** Seçilmiş Bölüm **
----------------

Doğal ve toplumsal yaşamda 'dün- bugün- yarın zincirininvarlığı ve bütünlüğü' bilimsel bir gerçekliktir. Bu gerçekliğin bilincinde olmadan, zincirin halkalarından birini ya da ikisini yok saymak ise bilime ve demokrasiye aykırı düşmek demektir…
Bu bağlamda 'dünün anılarını, bugünün bilinçlerini ve yarının umutlarını/ hedeflerini' sıkça tazelemenin ve paylaşmanın çok önemli olduğu düşüncesiyle 'Gezi Direnişi' konusunu, Kesit köşemizdeki alıntılarla bugüne ve geleceğe bağlamaya çalıştım. Yazıyı okurken alıntı tarihine sıkça bakmanızı ve gelecek çıkarımlarına katkıda bulunmanızı dilerim.
*****
'Gezi Parkı' Penceresinden İtalya İzlenimleri (Sakarya- 6 Haziran 2013)
'26 Mayıs- 2 Haziran 2013 tarihleri arasında eşimle birlikte bir İtalya turuna katıldık. Ama ülkemizde patlayan 'Gezi Parkı Olayları' nedeniyle sekiz günlük İtalya gezimiz süresince aklımız hep Türkiye'deydi... Yani, sekiz gün boyunca adeta tüm İtalya bizim için 'Gezi Parkı' oldu…'
'Mussolini Faşizmi gibi acı bir deneyim yaşanan İtalya'da bugün artık 'kendini dev aynasında gören otoriter liderlere pabuç bırakılmıyor…' Bizcileyin 'iktidar yorgunu olan iktidarlar' İtalya'da iktidarda kalamıyor, gerekirse her yıl seçim yapılıyor…'
*****
Örgütlü Halk Yenilmez (Sakarya- 10 Haziran 2013)

----------------

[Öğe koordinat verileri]
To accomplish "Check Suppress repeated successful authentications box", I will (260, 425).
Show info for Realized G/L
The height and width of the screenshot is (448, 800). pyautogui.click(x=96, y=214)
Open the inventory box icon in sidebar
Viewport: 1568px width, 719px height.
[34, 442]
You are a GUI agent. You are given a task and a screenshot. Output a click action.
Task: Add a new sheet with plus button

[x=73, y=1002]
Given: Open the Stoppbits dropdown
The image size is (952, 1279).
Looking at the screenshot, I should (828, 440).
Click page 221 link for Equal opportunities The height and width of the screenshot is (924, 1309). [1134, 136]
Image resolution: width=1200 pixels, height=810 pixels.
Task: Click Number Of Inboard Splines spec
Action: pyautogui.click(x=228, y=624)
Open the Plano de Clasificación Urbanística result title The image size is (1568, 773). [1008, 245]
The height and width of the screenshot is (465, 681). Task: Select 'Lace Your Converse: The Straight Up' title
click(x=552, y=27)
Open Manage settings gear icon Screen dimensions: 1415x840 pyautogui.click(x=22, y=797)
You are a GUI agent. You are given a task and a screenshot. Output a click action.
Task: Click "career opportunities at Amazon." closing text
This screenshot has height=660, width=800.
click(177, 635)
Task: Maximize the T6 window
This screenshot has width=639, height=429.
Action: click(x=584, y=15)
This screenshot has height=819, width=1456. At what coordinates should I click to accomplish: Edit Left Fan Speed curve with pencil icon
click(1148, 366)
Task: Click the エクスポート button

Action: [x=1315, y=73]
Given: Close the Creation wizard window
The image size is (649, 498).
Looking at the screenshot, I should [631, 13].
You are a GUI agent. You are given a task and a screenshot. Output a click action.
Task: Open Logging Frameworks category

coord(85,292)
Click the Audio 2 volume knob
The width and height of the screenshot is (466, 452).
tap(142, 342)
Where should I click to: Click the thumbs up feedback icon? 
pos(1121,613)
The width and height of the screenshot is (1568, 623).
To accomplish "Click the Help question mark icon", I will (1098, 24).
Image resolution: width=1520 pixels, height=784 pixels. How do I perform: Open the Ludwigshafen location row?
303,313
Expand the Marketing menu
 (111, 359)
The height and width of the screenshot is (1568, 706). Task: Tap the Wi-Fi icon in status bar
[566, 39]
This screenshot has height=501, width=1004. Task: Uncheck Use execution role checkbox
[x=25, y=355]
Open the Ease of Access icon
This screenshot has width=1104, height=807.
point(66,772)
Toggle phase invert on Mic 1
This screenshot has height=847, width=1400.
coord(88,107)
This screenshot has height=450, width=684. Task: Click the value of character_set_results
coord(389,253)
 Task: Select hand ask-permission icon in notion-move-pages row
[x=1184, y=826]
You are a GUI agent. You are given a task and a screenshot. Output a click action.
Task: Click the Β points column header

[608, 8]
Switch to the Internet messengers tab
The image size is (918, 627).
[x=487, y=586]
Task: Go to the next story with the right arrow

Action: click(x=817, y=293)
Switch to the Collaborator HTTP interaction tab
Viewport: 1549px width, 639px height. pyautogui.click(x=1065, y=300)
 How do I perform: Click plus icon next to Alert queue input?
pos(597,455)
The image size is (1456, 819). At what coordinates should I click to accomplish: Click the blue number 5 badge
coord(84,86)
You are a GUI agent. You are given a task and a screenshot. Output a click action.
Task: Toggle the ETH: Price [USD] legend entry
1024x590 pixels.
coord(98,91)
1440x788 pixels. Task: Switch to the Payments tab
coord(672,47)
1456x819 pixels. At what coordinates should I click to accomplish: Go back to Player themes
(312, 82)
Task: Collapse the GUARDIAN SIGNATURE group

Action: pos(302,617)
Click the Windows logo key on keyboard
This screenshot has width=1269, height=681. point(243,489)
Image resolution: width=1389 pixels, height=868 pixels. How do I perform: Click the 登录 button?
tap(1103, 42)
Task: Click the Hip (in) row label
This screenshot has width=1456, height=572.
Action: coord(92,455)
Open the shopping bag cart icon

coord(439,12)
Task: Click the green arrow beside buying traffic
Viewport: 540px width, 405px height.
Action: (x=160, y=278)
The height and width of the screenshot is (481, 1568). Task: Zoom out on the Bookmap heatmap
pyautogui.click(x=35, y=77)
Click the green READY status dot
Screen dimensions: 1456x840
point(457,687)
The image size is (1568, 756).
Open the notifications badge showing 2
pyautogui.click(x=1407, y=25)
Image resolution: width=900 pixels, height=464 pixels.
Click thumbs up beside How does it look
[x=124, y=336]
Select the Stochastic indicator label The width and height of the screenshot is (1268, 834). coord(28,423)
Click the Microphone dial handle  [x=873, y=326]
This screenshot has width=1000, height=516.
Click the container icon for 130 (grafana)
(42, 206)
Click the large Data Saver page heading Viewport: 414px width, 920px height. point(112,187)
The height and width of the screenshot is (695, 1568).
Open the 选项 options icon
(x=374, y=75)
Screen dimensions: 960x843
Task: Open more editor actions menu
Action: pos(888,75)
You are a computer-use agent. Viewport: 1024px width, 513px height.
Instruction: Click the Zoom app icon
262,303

----------------

** Alıştırma Seti **
• 1. Gezi Direnişi yazısında İtalya turuna hangi tarihler arasında katılındığı belirtiliyor?
• 2. Gezi Direnişi yazısında "Doğal ve toplumsal" ifadesinden "katkıda bulunmanızı dilerim." ifadesine kadar uzanan bölümü aynen yazın.
• 3. Gezi Direnişi yazısını son cümleden sonrasından devam ettirerek sürdürün.

** Görevlere Göre Cevaplar **
• 1. 26 Mayıs- 2 Haziran 2013 tarihleri arasında.

• 2.
Doğal ve toplumsal yaşamda 'dün- bugün- yarın zincirininvarlığı ve bütünlüğü' bilimsel bir gerçekliktir. Bu gerçekliğin bilincinde olmadan, zincirin halkalarından birini ya da ikisini yok saymak ise bilime ve demokrasiye aykırı düşmek demektir…
Bu bağlamda 'dünün anılarını, bugünün bilinçlerini ve yarının umutlarını/ hedeflerini' sıkça tazelemenin ve paylaşmanın çok önemli olduğu düşüncesiyle 'Gezi Direnişi' konusunu, Kesit köşemizdeki alıntılarla bugüne ve geleceğe bağlamaya çalıştım. Yazıyı okurken alıntı tarihine sıkça bakmanızı ve gelecek çıkarımlarına katkıda bulunmanızı dilerim.

• 3.
'Türkiye'de 'demokratik duyarlılık' anlamında son on yılın en yoğun geçen günlerini yaşıyoruz. Bu uyanış hem bugünkü yanlışlara tepki niteliği taşıyor hem de geleceğe ışık tutuyor…'
'Olayın en önemli yönü de şu: 'Türk halkının yeniden uyanışına 'gençler' öncülük yapıyor…' Gezi konusunda akla gelen bazı değerlendirmeleri birlikte irdeleyelim:
1. Gezi Parkı Direnişinin/ Uyanışının temel nedeni 'iktidar yorgunu ve diktatörlük heveslisi AKP'nin, halkımızın özgürlük ve demokrasi alanlarına yaptığı saldırılardır…'
2. Gezi Parkı eylemleri, bilim ve demokrasi değerlerine duyarlı olan yurttaşlarımızın demokratik ve kendiliğinden bir tepkisidir…
3. Eylemlilik sürecinde 'demokratik tepkilerin anarşik/ terörist eylemlere dönüşmesine' kesinlikle fırsat verilmemelidir…
4. Örgütsüzlük erdem değildir. Unutmayalım ki, demokrasi tarihi ve öğretisi 'toplumsal mücadelede ancak ve ancak örgütlü olan kitlelerin kazanacağını…' ortaya koyuyor.Bu bağlamda çıkış yolu solda yatıyor. Ülkemizdeki özgürlük ve demokrasiden yana olan sol siyasal güçler örgütlülüklerini geliştirmelidir…'
Çözüm; 'bağımsızlık ve demokrasi güçlerinin örgütlü birlikteliğini geliştirmektedir…' Ta ki, ' Yeryüzü sevginin yüzü olana dek…'
*****
EĞİT- DER 'Gezi'sinden Damlalar (Sakarya- 3 Ekim 2013)
'Bakmayın siz kendimizi doğa gezisine kaptırdığımıza… Ülkemizde 'Gezi Direnişi' ortaya çıktığından beri EĞİT- DER'liler olarak yürek gümbürtülerimiz yükseldi. Üstelik 'EĞİT- DER'in Gezi Çizgisi' yüzyılı aşmış demokratik öğretmen hareketinin engin deneyimleriyle yüklü. O 'çizgi' diyor ki:
  • 'Geleceğin aydınlık Türkiye'si için; tüm demokrasi güçlerinin örgütlü birlikteliği çok önemlidir…'
  • EĞİT- DER; 'laik, demokratik, bilimsel ve kamusal eğitim' ve demokratik Türkiye mücadelesini geçmişte olduğu gibi bundan sonra da azim ve kararlılıkla sürdürecektir…'
*****
Gezi Ormanı'na Dikilen Fidanlar (Sonhaber- 14 Mart 2014)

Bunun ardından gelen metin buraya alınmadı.